(Originally
published in the Lincoln Journal Star on December 31, 2003)
Newest
musical sounds please audience at church
By John
Cutler
For the Lincoln Journal Star
Tuesday night was the second run for the New Music Agency, a group of forward-thinking
musicians who played gadgets, synthesizers and traditional instruments for
a crowd of about 50 gathered at the Lincoln Unitarian Church.
For openers, trombonist Scott Anderson joined Joe Holmquist and Rusty Banks
on percussion for “Dances of Greeting,” a 1995 work of Norman Bolter.
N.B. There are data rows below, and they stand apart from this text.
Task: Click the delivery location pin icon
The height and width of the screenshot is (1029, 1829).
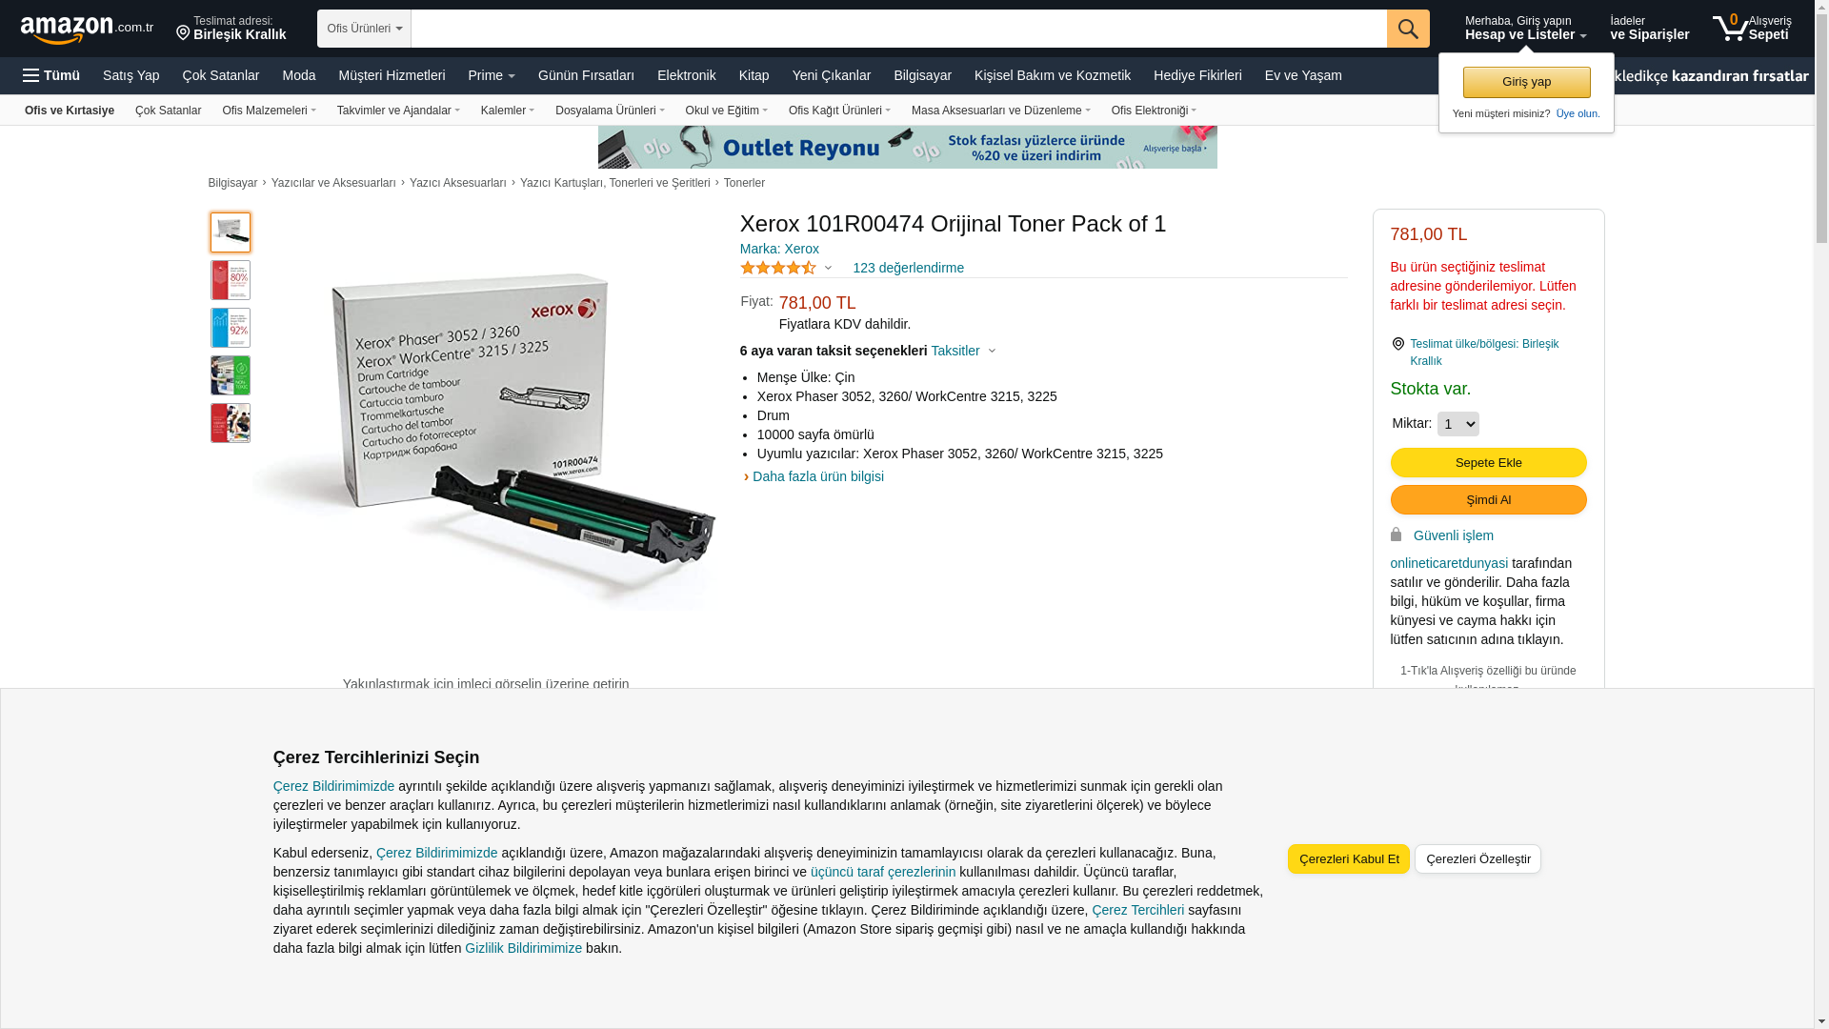Action: 183,32
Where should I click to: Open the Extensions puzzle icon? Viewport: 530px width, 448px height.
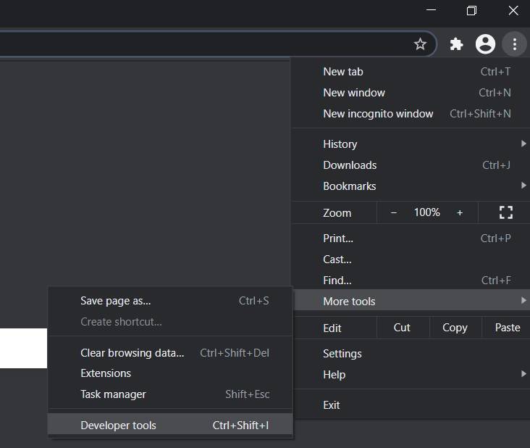point(456,44)
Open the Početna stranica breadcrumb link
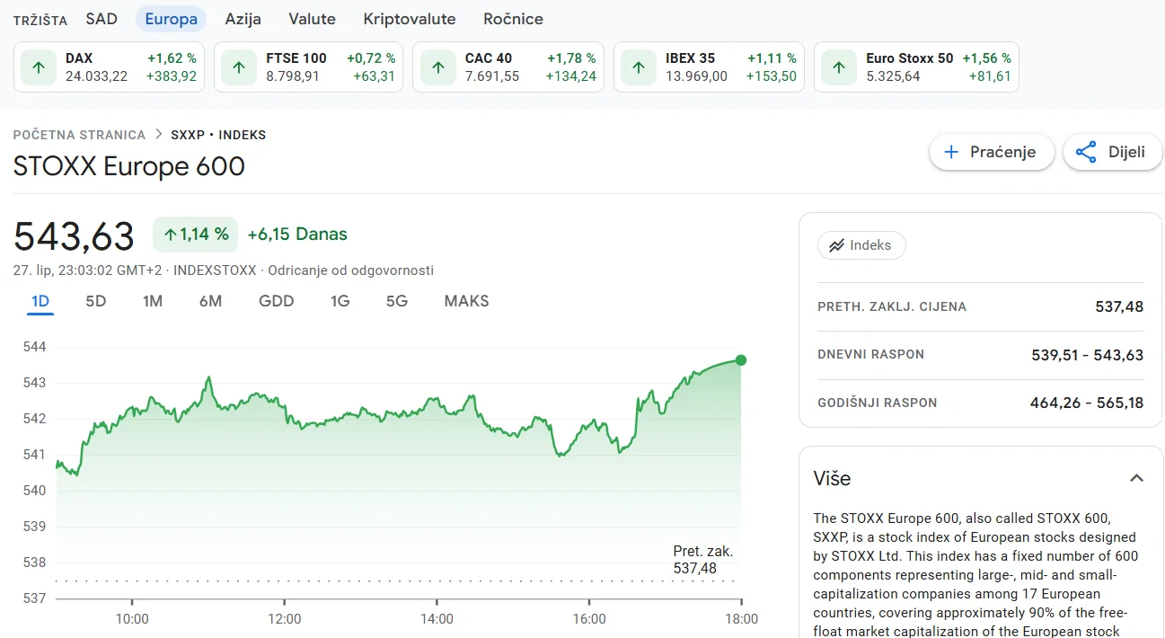Screen dimensions: 1165x638 (79, 135)
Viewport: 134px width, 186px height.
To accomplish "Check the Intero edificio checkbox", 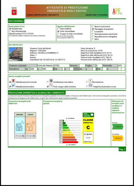I will (58, 29).
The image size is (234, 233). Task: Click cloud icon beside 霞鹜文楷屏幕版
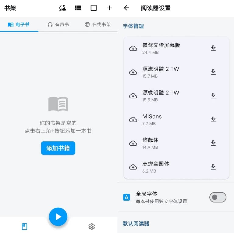point(133,49)
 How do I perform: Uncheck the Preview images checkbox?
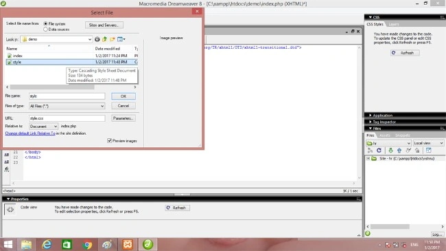point(110,140)
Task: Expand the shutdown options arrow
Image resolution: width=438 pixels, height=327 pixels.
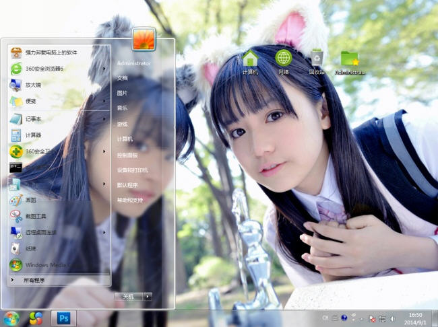Action: tap(148, 296)
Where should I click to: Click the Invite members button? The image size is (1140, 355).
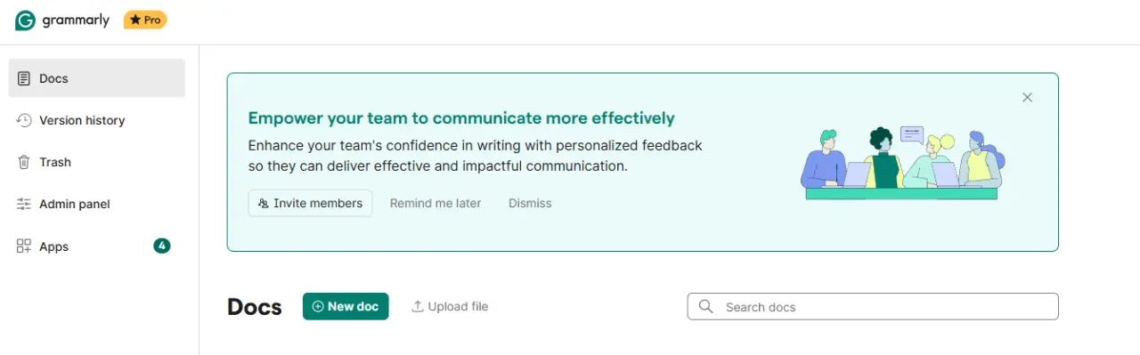pos(310,203)
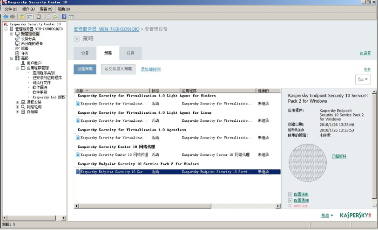This screenshot has height=230, width=378.
Task: Open the blue Help toolbar icon
Action: 64,16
Anderson was able to bring the varied textures of the air-clearing “Dances”
to the crowd with enthusiasm and professionalism.
“Heart’s Desire” for Contrabassoon and Piano” got a great rendering from
bassoonist Karen Sandene and pianist Joan Kucera. Sandene’s effortless
playing used this 1991 work’s warm and wonderful chordal progressions to
relax the audience. Kucera provided a flowing curtain of sound backing Sandene.
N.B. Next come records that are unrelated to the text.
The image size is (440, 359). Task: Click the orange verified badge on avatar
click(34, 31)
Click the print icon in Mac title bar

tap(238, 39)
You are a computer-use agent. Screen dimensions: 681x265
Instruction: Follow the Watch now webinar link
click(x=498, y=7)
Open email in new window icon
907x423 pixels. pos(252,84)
Rusty Banks’ “Long Pine Creek: New Year’s Day” is a composition framed
this year that uses computer-generated babbling brook sounds that are interrupted
by solos on clarinet, guitar and flute.
Rusty Banks, on guitar, played the first solo, weaving intricate chords
and melody parts around the sound effects.
Christy Banks’ clarinet offered mood-flushed phrasings to skillfully imitate
the coursing water. Betsy Bobenhouse brought an oriental-sounding
flute narrative to accompany the stream’s sound.
The crowd appreciated what they heard in “Long Pine Creek: New Year’s Day”
and talked it up during intermission.
Terry Riley is one of the best known contemporary composers. Holmquist,
Julie Anderson on systhesizer and Diana Frazier’s excellent cello phrasings
brought poetic justice to Riley’s “Room of Remembrance” following the break.
The quietness of this work seemed to create a time for introspection among
patrons.
“Timepeace” is a new work by Arthur Jarvenin and is a spontaneous performance
work for any number of tickers, music boxes, bells, gongs, and candle chimes.
Sandene handed me a glass bowl and a stick, telling me to “play it no more
than three times at a point where it felt appropriate.” Some played
wind-up music boxes. Others rang handbells or started clocks ticking.
I did my thing, too.
Though “Timepeace” got many in the crowd involved in the performance, the
participation didn’t provide a justification for the piece’s lack of musical
values.
Nonetheless, “Timepeace” audience participation redeemed its purpose
and the work provided a good ending for a novel evening of the newest in
serious musical thought.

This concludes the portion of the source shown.